_WORK INSTRUCTION:_ Check every line of the data for the word "computer", and copy those that have it.

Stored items
=== Begin Enclosure ===
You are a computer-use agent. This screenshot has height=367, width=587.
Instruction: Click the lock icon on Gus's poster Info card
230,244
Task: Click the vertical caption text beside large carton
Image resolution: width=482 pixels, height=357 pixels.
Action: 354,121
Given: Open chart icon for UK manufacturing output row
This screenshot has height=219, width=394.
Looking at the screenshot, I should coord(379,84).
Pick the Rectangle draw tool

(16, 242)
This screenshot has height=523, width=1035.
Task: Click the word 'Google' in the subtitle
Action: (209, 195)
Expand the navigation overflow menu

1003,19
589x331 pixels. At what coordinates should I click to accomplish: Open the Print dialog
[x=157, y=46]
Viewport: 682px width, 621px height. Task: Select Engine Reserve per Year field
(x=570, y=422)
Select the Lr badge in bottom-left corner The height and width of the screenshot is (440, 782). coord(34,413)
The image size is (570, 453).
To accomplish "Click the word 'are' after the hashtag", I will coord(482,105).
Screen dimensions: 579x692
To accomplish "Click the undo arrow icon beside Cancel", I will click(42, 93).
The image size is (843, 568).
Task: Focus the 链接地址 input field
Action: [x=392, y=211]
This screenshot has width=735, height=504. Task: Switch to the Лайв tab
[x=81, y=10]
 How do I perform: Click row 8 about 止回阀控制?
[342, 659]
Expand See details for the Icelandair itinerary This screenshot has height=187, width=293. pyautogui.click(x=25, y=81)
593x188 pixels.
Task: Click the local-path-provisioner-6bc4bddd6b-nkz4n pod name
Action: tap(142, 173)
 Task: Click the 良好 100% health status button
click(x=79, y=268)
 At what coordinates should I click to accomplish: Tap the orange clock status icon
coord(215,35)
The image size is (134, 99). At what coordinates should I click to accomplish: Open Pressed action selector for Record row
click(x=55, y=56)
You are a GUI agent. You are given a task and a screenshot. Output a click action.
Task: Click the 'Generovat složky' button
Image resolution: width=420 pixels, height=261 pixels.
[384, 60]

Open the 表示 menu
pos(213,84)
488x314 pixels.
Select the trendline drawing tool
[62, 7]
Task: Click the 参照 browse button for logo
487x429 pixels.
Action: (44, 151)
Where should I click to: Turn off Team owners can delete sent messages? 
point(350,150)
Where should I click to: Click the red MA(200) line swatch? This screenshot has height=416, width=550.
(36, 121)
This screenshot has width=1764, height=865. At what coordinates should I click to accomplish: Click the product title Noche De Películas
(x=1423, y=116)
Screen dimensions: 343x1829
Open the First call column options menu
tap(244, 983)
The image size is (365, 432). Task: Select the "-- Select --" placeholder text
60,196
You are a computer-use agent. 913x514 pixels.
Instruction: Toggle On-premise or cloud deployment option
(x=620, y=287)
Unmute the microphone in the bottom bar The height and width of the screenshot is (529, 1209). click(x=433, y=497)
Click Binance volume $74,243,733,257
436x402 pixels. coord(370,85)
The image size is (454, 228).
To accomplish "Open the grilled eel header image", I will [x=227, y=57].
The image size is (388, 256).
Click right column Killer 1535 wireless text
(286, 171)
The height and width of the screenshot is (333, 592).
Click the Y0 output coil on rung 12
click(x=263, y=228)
=== End Enclosure ===
_WORKED SOLUTION:_
You are a computer-use agent. This screenshot has height=367, width=587.
You are a computer-use agent. 913x514 pixels.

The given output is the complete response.